Problem ::
Some lines in the material below hold the word "will". Copy all of them.
········
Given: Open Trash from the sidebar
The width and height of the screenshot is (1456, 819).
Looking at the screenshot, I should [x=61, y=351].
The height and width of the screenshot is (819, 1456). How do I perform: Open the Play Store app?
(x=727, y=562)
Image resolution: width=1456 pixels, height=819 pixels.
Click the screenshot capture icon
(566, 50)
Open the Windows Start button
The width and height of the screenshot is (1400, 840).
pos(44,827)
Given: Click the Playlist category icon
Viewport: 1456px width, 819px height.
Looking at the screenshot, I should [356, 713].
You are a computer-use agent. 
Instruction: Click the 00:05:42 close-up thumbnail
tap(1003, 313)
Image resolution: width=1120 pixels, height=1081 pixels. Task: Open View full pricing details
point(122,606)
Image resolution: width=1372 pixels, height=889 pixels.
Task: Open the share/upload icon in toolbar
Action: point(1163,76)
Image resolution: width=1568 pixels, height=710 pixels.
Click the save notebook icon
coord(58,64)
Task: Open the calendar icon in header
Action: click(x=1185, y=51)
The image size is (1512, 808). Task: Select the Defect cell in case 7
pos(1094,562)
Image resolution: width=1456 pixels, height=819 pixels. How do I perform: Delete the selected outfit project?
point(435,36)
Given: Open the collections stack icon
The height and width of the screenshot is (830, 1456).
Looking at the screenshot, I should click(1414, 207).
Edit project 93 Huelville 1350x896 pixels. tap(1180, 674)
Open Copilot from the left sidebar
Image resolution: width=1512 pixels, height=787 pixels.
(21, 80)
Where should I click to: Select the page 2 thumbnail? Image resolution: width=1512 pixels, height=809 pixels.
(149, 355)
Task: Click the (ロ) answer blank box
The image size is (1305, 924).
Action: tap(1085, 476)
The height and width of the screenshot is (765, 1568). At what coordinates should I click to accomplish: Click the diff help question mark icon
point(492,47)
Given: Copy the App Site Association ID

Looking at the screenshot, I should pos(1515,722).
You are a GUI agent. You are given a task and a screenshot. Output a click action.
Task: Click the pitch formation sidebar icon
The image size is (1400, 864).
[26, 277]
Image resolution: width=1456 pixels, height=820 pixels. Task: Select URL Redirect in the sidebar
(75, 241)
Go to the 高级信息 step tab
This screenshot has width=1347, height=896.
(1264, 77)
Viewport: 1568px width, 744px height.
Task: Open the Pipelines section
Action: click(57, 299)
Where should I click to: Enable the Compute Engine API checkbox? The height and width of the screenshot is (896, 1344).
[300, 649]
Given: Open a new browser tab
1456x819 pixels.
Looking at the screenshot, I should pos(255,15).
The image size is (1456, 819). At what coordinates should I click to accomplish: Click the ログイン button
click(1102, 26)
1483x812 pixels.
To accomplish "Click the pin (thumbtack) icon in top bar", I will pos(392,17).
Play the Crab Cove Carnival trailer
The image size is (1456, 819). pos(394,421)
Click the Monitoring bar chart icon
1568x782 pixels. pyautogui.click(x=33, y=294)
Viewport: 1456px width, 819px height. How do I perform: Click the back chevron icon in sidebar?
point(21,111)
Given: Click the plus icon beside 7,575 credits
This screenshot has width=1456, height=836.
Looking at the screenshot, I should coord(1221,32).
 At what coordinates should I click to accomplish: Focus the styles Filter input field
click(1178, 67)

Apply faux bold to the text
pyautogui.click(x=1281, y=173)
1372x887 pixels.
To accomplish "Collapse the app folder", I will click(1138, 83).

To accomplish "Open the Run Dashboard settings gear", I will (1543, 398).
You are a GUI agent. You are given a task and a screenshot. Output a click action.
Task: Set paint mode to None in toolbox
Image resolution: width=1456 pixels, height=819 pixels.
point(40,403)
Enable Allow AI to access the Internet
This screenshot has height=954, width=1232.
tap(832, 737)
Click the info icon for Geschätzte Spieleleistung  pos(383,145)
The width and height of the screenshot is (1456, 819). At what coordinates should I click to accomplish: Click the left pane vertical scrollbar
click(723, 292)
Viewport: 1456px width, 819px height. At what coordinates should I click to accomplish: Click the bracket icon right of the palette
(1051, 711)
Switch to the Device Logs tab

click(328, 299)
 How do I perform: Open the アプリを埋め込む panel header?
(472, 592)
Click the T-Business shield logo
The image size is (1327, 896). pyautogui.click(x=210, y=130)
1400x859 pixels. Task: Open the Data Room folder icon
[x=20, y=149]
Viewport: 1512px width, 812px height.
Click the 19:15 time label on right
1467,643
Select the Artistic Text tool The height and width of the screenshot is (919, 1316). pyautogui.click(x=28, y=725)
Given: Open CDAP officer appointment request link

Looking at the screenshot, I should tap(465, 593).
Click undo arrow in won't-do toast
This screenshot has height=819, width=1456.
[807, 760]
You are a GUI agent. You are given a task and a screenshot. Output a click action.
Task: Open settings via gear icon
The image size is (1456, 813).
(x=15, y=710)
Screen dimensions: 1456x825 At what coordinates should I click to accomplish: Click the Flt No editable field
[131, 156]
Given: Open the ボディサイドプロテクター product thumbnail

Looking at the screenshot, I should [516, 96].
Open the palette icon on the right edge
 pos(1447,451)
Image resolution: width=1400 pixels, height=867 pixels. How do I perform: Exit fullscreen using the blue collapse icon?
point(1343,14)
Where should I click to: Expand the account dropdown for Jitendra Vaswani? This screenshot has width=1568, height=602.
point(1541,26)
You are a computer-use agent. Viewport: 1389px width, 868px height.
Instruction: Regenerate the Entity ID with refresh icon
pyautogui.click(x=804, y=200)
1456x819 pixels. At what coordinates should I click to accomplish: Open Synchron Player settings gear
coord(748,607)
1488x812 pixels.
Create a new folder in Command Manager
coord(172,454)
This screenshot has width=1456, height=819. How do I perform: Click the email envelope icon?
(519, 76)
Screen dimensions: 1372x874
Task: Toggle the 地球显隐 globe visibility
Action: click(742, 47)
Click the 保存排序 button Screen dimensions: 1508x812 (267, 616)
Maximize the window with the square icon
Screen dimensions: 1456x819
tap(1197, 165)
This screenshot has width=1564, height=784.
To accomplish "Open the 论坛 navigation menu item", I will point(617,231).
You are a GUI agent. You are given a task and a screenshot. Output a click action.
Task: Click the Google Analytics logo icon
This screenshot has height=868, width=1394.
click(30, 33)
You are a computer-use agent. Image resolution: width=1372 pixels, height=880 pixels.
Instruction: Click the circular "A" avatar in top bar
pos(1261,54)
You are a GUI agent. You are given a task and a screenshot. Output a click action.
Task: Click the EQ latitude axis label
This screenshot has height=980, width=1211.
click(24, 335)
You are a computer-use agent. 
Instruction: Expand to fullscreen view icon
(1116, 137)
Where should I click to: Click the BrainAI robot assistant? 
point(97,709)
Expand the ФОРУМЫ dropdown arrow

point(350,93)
········
Reply to the exercise ::
To accomplish "Click the pin (thumbtack) icon in top bar", I will pos(392,17).
To accomplish "Collapse the app folder", I will click(1138, 83).
To accomplish "Open the Run Dashboard settings gear", I will (1543, 398).
To accomplish "Open the 论坛 navigation menu item", I will point(617,231).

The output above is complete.